63lg“Even people capable of living in the past don’t really know what the future holds.” 

11.22.63 is the story of Jake Epping (also known, later in the book, as George Amberson) and his attempts through time travel to save former president John F. Kennedy from assassination. He believes if he does this the world will become a better place. But it’s not as simple as going back in time, popping one in Lee Harvey Oswald’s head, then returning to the 21st century to bask in a renewed and beautiful present-day America. He needs to be certain Lee was a lone shooter. He needs to be certain there aren’t any loopholes that can come back to bite his plan in the ass. And without any definitive proof either way, he chooses the safe option: to investigate and follow the infamous Oswald from afar.

During this time, he falls in love with a librarian called Sadie — who’s harbouring a dark secret that’s intent on catching up with her — and pretty soon the past begins throwing roadblocks up to stop Jake Epping/George Amberson from toying with the world’s only known reality.

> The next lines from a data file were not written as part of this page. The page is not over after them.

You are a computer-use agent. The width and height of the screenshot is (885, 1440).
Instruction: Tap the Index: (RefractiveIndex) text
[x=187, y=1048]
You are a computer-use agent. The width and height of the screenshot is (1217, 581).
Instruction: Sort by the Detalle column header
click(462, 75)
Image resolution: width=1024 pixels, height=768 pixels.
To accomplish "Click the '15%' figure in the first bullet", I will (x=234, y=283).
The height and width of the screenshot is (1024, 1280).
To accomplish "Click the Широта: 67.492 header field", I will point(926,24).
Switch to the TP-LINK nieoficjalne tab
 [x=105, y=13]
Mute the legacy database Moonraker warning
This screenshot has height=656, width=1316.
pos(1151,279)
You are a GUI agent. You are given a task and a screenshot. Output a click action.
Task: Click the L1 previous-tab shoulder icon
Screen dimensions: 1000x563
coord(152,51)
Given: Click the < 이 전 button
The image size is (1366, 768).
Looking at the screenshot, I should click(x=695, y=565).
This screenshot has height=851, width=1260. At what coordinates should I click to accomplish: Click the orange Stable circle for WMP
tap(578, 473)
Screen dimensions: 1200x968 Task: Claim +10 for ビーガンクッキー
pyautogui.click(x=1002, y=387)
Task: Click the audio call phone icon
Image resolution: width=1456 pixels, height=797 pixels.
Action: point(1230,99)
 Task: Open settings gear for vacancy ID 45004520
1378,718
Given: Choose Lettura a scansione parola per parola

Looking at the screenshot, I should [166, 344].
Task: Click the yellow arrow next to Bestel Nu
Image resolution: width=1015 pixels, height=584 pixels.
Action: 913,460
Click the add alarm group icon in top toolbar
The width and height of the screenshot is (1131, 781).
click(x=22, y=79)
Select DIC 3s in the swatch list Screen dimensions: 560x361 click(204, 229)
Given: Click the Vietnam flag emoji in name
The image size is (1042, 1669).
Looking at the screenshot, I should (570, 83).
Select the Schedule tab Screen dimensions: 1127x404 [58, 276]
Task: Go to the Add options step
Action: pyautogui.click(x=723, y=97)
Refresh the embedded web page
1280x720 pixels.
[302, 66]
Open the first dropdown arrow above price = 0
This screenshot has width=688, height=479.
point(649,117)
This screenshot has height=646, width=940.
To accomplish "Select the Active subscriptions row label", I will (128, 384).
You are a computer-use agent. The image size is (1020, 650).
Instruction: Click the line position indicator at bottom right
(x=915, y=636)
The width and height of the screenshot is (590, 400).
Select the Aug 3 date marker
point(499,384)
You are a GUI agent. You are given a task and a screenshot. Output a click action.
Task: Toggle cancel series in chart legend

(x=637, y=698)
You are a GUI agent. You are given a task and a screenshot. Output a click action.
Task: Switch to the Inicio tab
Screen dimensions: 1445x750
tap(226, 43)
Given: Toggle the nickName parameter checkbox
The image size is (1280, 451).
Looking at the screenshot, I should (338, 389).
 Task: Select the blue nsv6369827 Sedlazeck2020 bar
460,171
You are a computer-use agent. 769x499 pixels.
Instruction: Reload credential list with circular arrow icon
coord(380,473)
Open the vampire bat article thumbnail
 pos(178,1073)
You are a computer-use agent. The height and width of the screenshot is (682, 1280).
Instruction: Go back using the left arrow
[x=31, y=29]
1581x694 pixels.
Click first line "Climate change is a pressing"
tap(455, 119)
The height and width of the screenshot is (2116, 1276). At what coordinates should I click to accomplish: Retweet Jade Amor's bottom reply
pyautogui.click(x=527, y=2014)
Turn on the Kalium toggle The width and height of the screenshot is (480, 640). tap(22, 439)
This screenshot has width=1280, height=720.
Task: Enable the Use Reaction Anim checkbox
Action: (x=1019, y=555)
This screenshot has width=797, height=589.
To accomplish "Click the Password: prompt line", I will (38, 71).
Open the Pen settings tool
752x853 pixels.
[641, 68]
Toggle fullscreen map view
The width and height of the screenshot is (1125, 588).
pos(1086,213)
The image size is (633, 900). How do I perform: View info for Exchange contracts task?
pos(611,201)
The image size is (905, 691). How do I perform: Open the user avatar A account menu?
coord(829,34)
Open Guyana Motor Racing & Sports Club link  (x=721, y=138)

And as the story rockets along through a twisting road of romance and suspense, the tension soon intensifies and elevates, leading to a powerful climax.

In short: if you like your stories with scope, brains, humour and horror all mixed into one, then this is the perfect book for that.

This is Stephen King on form.

This is the master at his best. 

And if you’re a not fan of King already, this might just convert you.